Alcuni Sardi affermano che il tutto sia una favola, una invenzione vera e propria, ma così non è in quanto il personaggio che toglie la vita -in pratica l’eutanasia- è molto riservata e soltanto in pochissimi conoscono il suo nome e come avvicinarla. L’accabadora porta a compimento l’intervento definitivo con un martelletto di legno. Tale rituale viene rievocato in alcune manifestazioni carnascialesche sarde, con l’allestimento di veri e propri “gruppi mascherati organizzati”: i cittadini indossano una tunica nera, con guanti neri coprendosi il capo e il volto con un cappuccio altrettanto nero, impugnando un martelletto di legno.

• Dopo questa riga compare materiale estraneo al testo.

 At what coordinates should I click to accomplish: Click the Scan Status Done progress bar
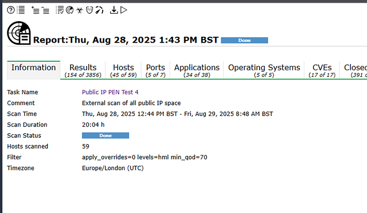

A proposito del romanzo della Murgia,un anonimo ha osservato che “Il soggetto è interessante. Si mescolano tradizioni locali (sarde) e conflitti morali attuali (eutanasia). La storia è dura ma è sussurrata poeticamente. La scrittura è elegante”. Concordiamo con l’anonimo.

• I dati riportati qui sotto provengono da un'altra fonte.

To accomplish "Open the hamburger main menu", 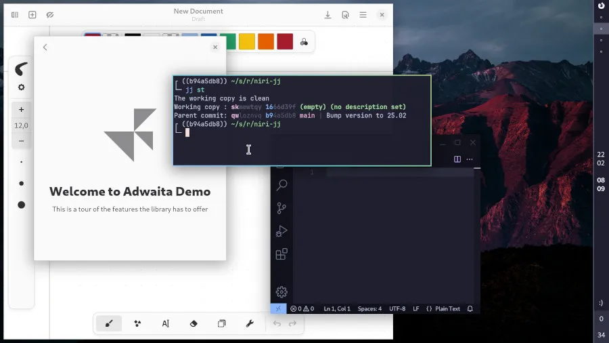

A proposito di tali pratiche, cosa succedeva a Cassano fino agli anni cinquanta del secolo scorso, o giù di lì?
Nel comune di Cassano, fino a quando si diffuse la cultura dell’assistenza ospedaliera anche per l’ostetricia, le nascite venivano assistite dalle mammane, come ben ricorderà qualche anziana nonna che rasenta le cento primavere.
Molto più difficile ricordare o raccontare qualche triste vicissitudine legata alla pratica della rudimentale eutanasia.
Cassano centro, sino a qualche decennio fa era il centro abitato più popolato, e quindi con maggiori casi di nascite da gestire; a questo punto non vuol dire che la mammana gestiva anche numerosi casi nelle funzioni dell’accabadora sarda.
Qualche mese fa a Cassano, trovandomi a parlare casualmente, del romanzo di Michela Murgia con un gruppo ristretto di amici - uomini e donne- il discorso scivolò sulla situazione a Cassano.
-Chissà se anche a Cassano si facevano queste cose-disse un uomo-però ritengo di no, o non ho saputo nulla prima di adesso.
-Per la verità -rispose una signora di circa 60 anni, guardandosi in giro- mia madre mi ha riferito che una volta la mammana (….), suggerì alla madre del neonato e alle donne di famiglia presenti, che forse sarebbe stato opportuno provocare la morte del neonato dicendo che era nato morto.
-Io non ci credo, rispose il marito della signora.
Alla fine del discorso, mentre gli amici di Cassano si guardavano attorno prima di intervenire nel colloquio, un’altra signora riferì che aveva ricevuto delle confidenze dalla propria madre, aggiungendo: “tal dei tali non ha subito la “dolce morte”, grazie all’opposizione dimostrata con fermezza da alcune donne di famiglia”.
Concludendo, la mammana, la fimmina destra, e l’accabadora facente funzioni, erano tre figure di donne che svolgevano un ruolo di “operatrici sociosanitarie” ante litteram, per l’opera di sussidiarietà svolta (nel parto) in mancanza del medico o dell’ostetrica; al contrario soltanto alcune svolgevano un’attività integrativa supplementare nel praticare la morte pietosa, detta oggi eutanasia.